◆ **GOAL**: Rewrite the stretch of the data from the line containing "Given: Open the Sample Page menu item" through the end of the data as a numbered list, skipping blank lines and leaving out the pictures.

◆ **RECORDS PROVIDED**:
::::

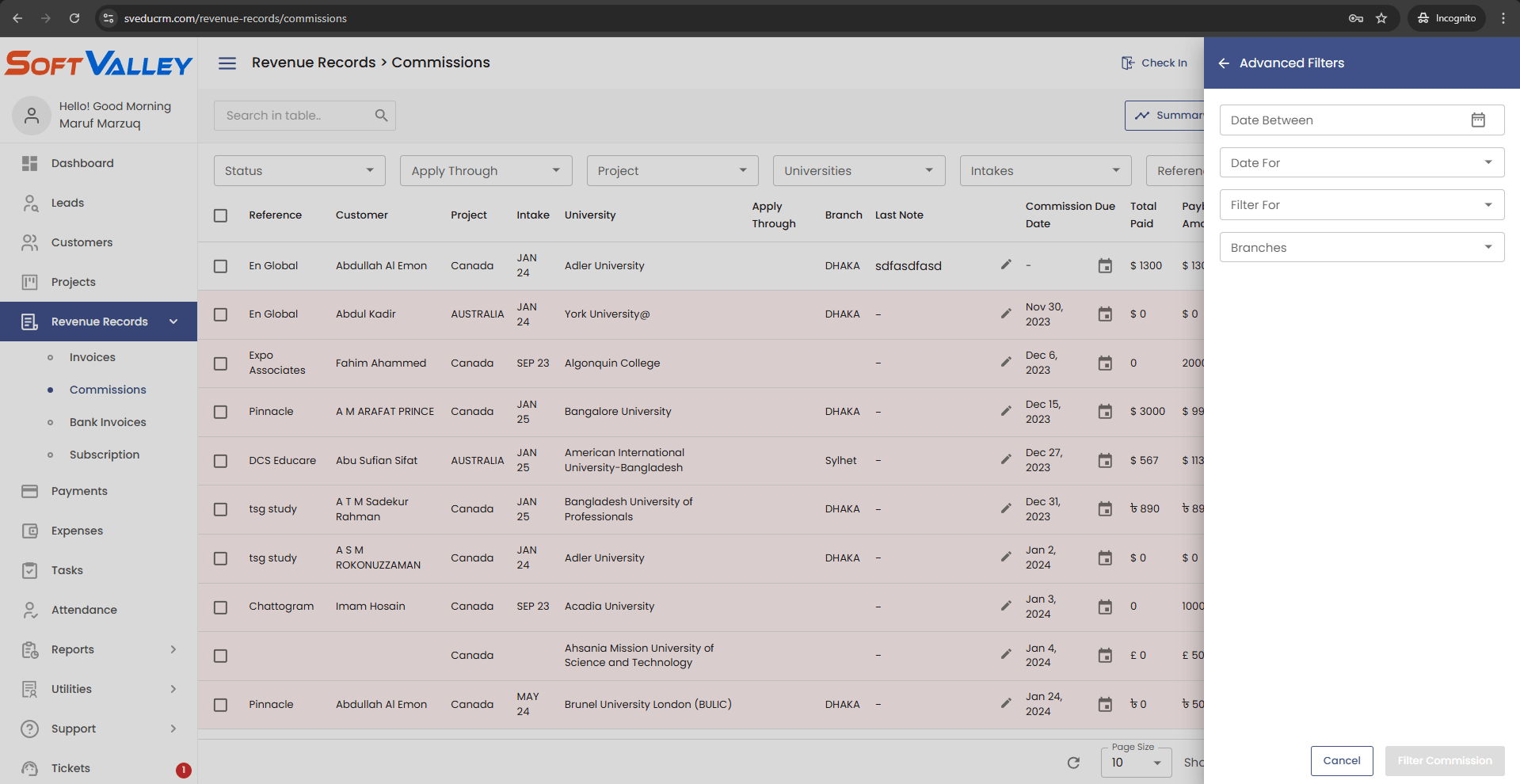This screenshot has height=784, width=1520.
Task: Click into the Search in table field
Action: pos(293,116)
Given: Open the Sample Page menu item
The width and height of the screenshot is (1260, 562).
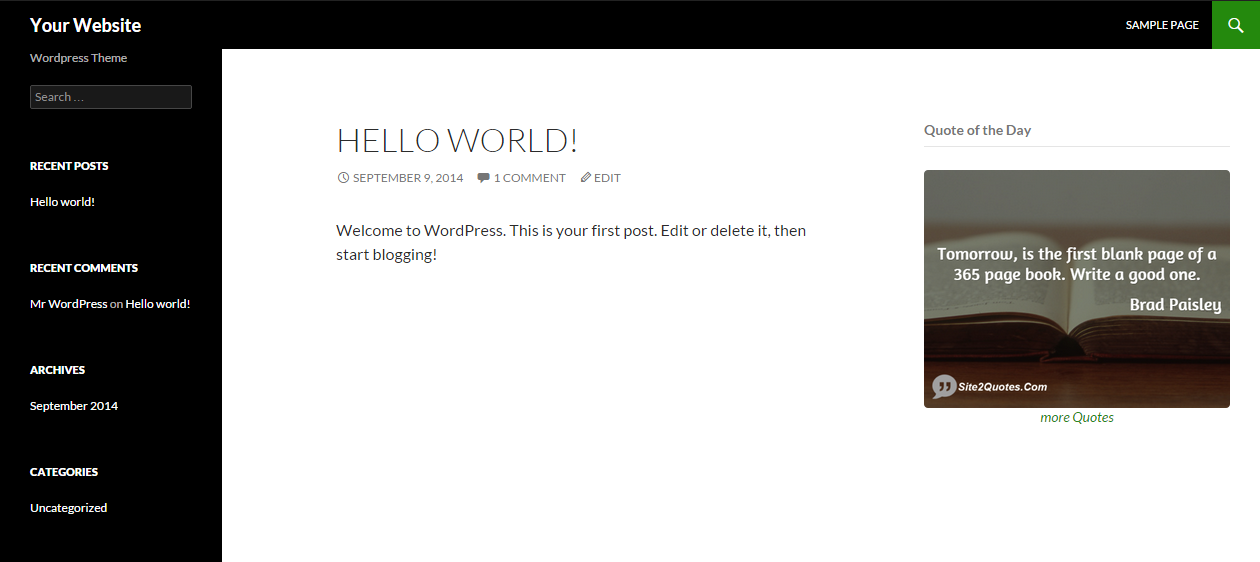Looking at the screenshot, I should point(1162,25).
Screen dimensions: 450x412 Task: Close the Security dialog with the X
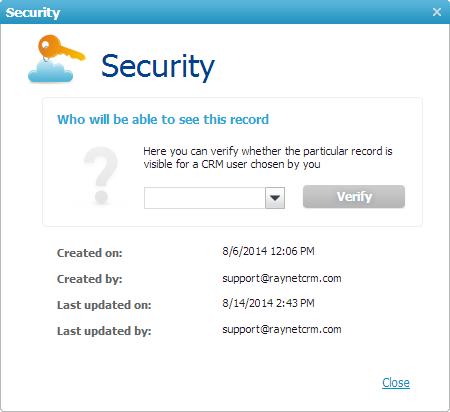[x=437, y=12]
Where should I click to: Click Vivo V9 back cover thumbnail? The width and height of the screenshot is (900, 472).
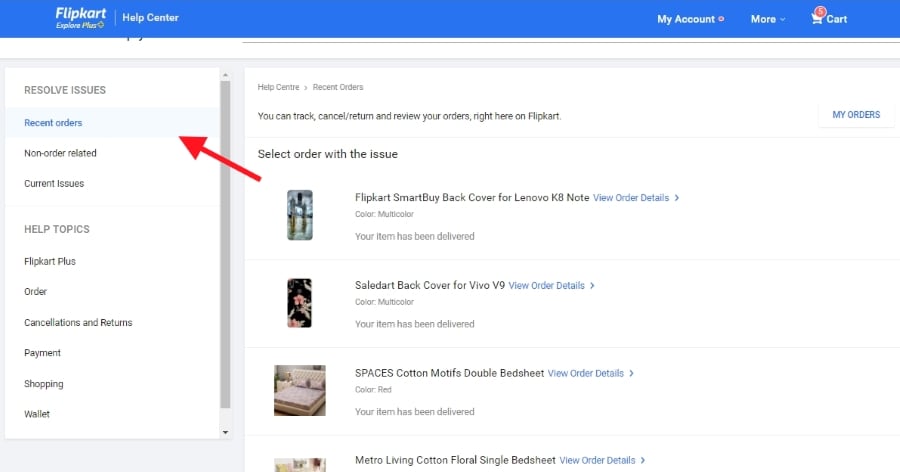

::::

◆ **ANSWER IN FULL**:
1. Given: Open the Sample Page menu item
2. The width and height of the screenshot is (1260, 562).
3. Looking at the screenshot, I should point(1162,25).
4. Screen dimensions: 450x412 Task: Close the Security dialog with the X
5. [x=437, y=12]
6. Where should I click to: Click Vivo V9 back cover thumbnail? The width and height of the screenshot is (900, 472).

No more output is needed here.